====== Provided text
Rule 60(b)(6) offers relief from a final civil judgment when justified by a reason not enumerated in the other subsections of the rule. A motion for reconsideration filed in a § 2255 proceeding that "attacks, not the substance of the federal court's resolution of a claim on the merits, but some defect in the integrity of the federal habeas proceedings," may be addressed under Rule 60(b)(6). Gonzalez v. Crosby, 545 U.S. 524, 532 (2005). Danzell's primary claim here—that the court misinterpreted the actual innocence exception to the § 2255(f) statute of limitations—is appropriately addressed under Rule 60(b). Id. at 533. Because this claim confines itself to a "nonmerits aspect of the first federal habeas proceeding," it does not fall afoul of the bar against successive § 2255 motions in § 2255(b). Id. at 534.

Moreover, the law of actual innocence has changed since the court dismissed Danzell's § 2255 as untimely in 2009. On May 28, 2013, the Supreme Court held that a "convincing showing" of actual innocence, under Schlup v. Delo, 513 U.S. 298 (1995), can support an "equitable exception" to the statute of limitations applicable to habeas claims. McQuiggin, 133 S. Ct. at 1935. Thus, Schlup defines an actual innocence "gateway" to federal habeas review of cases filed outside the one-year statute of limitations. Contrary to the court's footnote in the 2009 opinion, defendant need not prove diligence to overcome the statute of limitations through the Schlup gateway, but the degree of delay does bear on the credibility of the new evidence proffered to show actual innocence. McQuiggin, 133 S. Ct. at 1935.

Danzell asserts that in the fall of 2014, he received "new evidence" not available to him at any previous time: a sentencing update sheet from the Federal Bureau of Prisons. The sheet shows that Danzell is serving time for a conviction of conspiracy involving cocaine that occurred on August 25, 2005, and a conviction of discharging a firearm in furtherance of a drug trafficking offense in March 2000, although he was not convicted of a drug crime that occurred during that time. Danzell argues that this update is evidence that he is serving time for crimes not charged in the counts to which he pleaded guilty. He asserts that the government has never proffered any evidence that he participated in a cocaine trafficking conspiracy on August 25, 2005. He further contends that a firearm discharge offense in March 2000 could not have been in furtherance of the August 25, 2005 conspiracy for which he was convicted according to the sentencing update. Consequently, Danzell argues that he has proven his actual innocence for purposes of excusing the untimely filing of his § 2255 claims. His arguments have no merit.
============
====== Material provided
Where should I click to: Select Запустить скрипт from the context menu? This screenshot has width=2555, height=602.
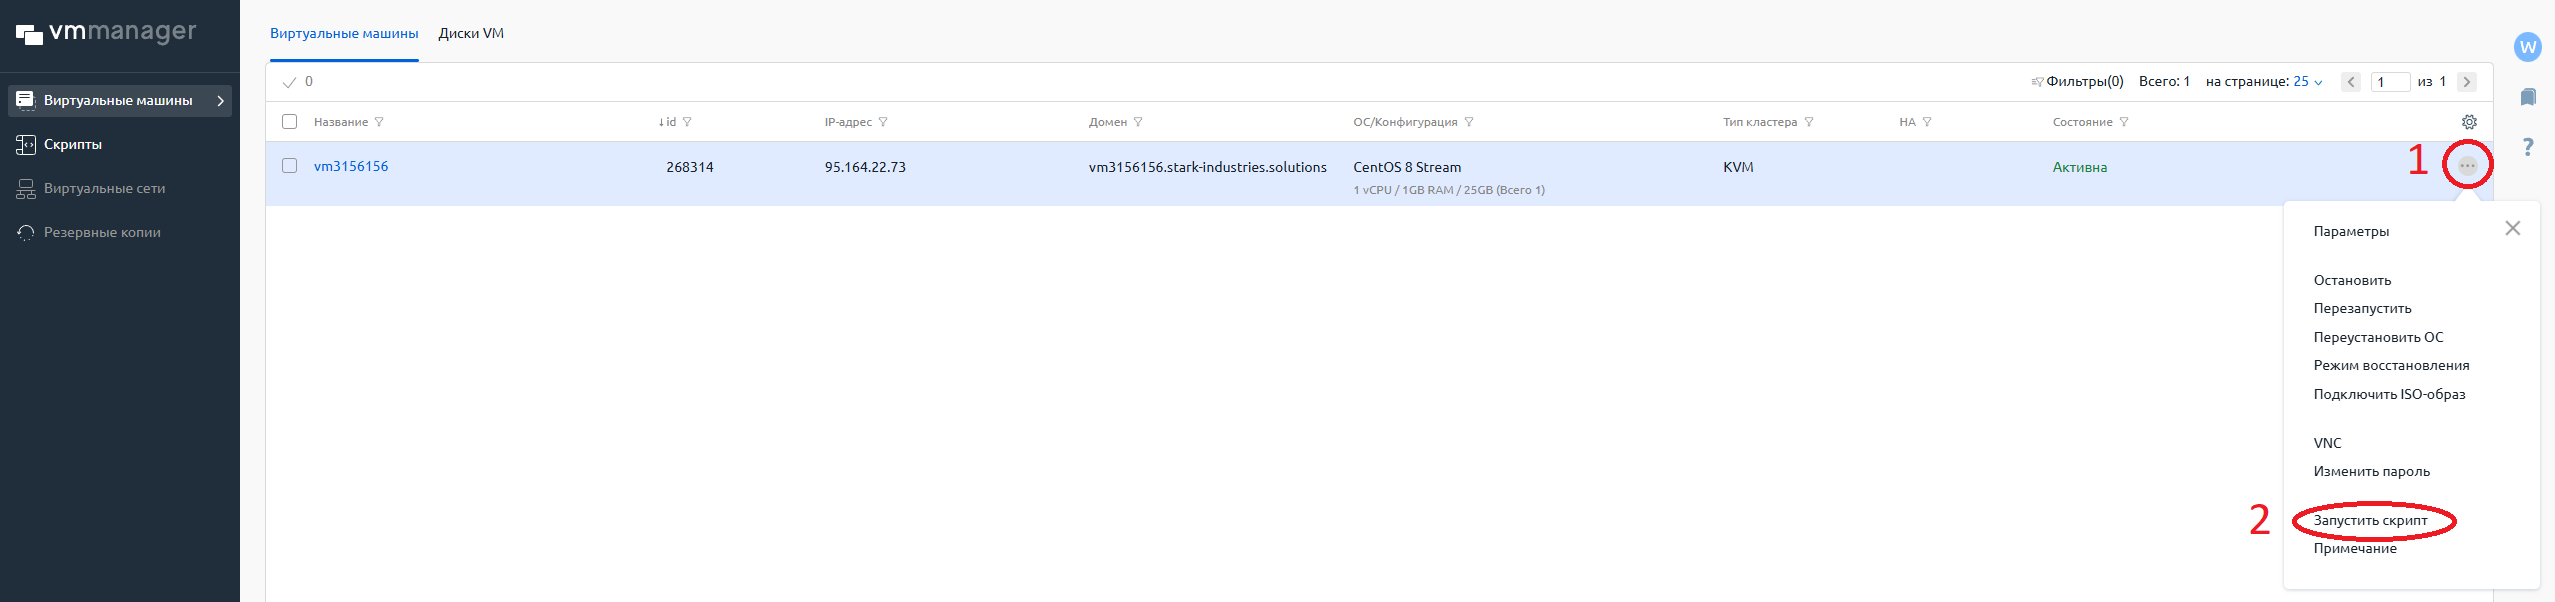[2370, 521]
============
====== Material provided
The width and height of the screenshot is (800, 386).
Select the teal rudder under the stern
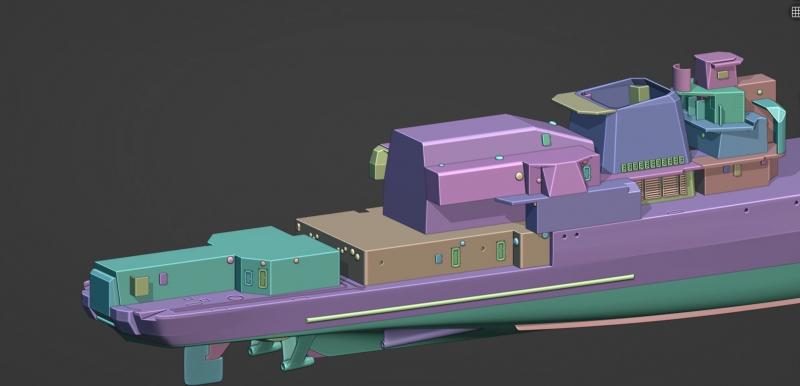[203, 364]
============
▶ [Directions]:
a. Say whether each statement agrees with the excerpt on Danzell's motion, answering yes or no and quoting the words that decide it: (i) the Supreme Court decided McQuiggin on May 28, 2013; (ii) a defendant must prove diligence to get past the statute of limitations through the Schlup gateway; (iii) Danzell says he received the sentencing update sheet in the fall of 2014.
b. Carry the excerpt on Danzell's motion forward from its final sentence.
The material is separate from the excerpt on Danzell's motion.

▶ [Response list]:
a.
(i) Yes: "On May 28, 2013, the Supreme Court held"
(ii) No: "defendant need not prove diligence to overcome the statute of limitations through the Schlup gateway"
(iii) Yes: "Danzell asserts that in the fall of 2014, he received "new evidence""

b.
The court notes that the criminal judgment itself lists the end date for the conspiracy offense as August 2005. --------

The sentencing update on which Danzell relies does not qualify as "new evidence" for purposes of an actual innocence claim under Schlup. Such a claim "requires [a movant] to support his allegations of constitutional error with new reliable evidence—whether it be exculpatory scientific evidence, trustworthy eyewitness accounts, or critical physical evidence—that was not presented at trial." Schlup, 513 U.S. at 324. Most importantly, "[a movant] must show that it is more likely than not that no reasonable juror would have convicted him in light of the new evidence." Id. at 327. The September 2014 sentencing update would have no impact on a jury considering the government's substantial evidence that Danzell participated in a drug trafficking conspiracy and discharged a firearm in furtherance of a drug trafficking offense.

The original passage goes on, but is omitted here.